The AAL Magazine: As you are well aware, the realization of economic, social and cultural rights are predicated on Government policies. However, reviewing Government policies that are consistent or inconsistent with constitutional principles and obligations under international human rights law is clearly a prerogative of the judiciary. While the judicial activism and attitudes in reviewing Government policy may vary from country to country, I suppose policy review is not policymaking. Do you think by taking decisions based on economic, social, and cultural rights would be seen as being overstepping its constitutional role. How does judicial activism come into play by ensuring such rights are upheld?

Dr. Jayawickrama: International law recognizes not only what may be described as civil and political rights, but also economic, social, and cultural rights. Sri Lanka, as a state party to the International Covenant on Economic, Social and Cultural Rights, has made a commitment to take measures to progressively achieve the realization of these rights for its citizens. Unfortunately, our Constitution does not recognize these as enforceable rights. Instead, it regards their achievement as “directive principles of state policy” which are not enforceable in any court. These rights are no less important than civil and political rights and are constitutionally protected in many countries.

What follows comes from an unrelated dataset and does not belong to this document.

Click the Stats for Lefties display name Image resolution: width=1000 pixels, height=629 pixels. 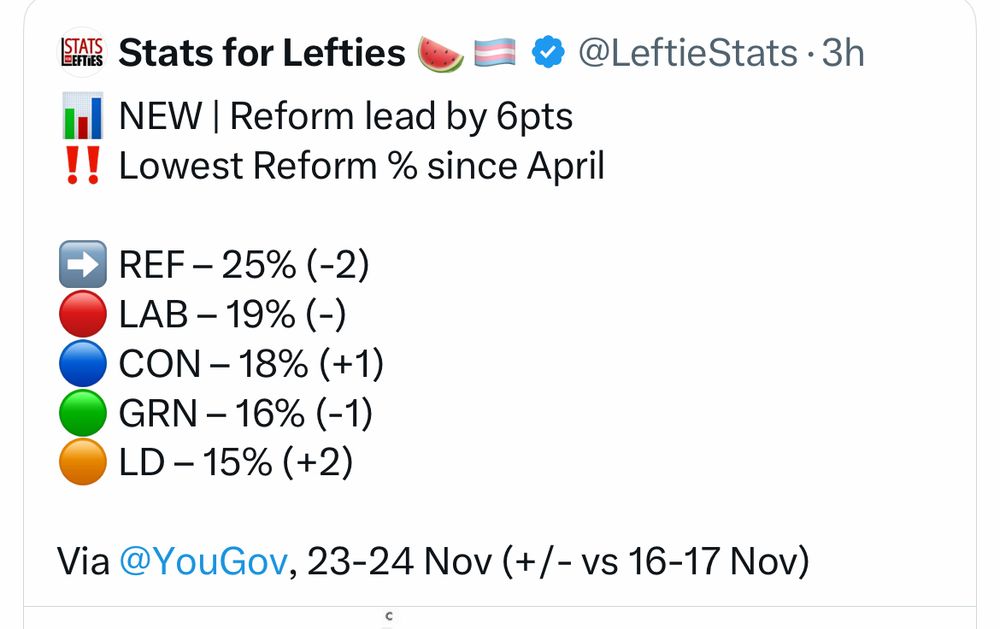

To give a few examples: The right to work has been interpreted to imply a right not to be arbitrarily prevented from working as, for example, in a country in which the law requires a woman to obtain the permission of her husband in order to work. Also incompatible with this right is the requirement of a female civil servant to resign on marriage. The judicial interpretation of this right has led to the prohibition of forced labour; equitable, just, and reasonable wages; equal remuneration for work of equal value; safe and healthy working conditions; and equal opportunities for promotion. Therefore, I do not agree that the judiciary would be overstepping its constitutional role if it is called upon to monitor compliance by the government of economic, social, and cultural rights that are constitutionally guaranteed. After all, they cover such vital issues in peoples’ lives such as the right to adequate food; freedom from hunger; right to adequate housing; protection from forced evictions; access to sufficient water; right to social security; maternal child and reproductive health; environmental and industrial hygiene; and the right to academic freedom.

(To be continued)

(Mr. Srinath Fernando is the editor of the AAL magazine from which this article was excerpted)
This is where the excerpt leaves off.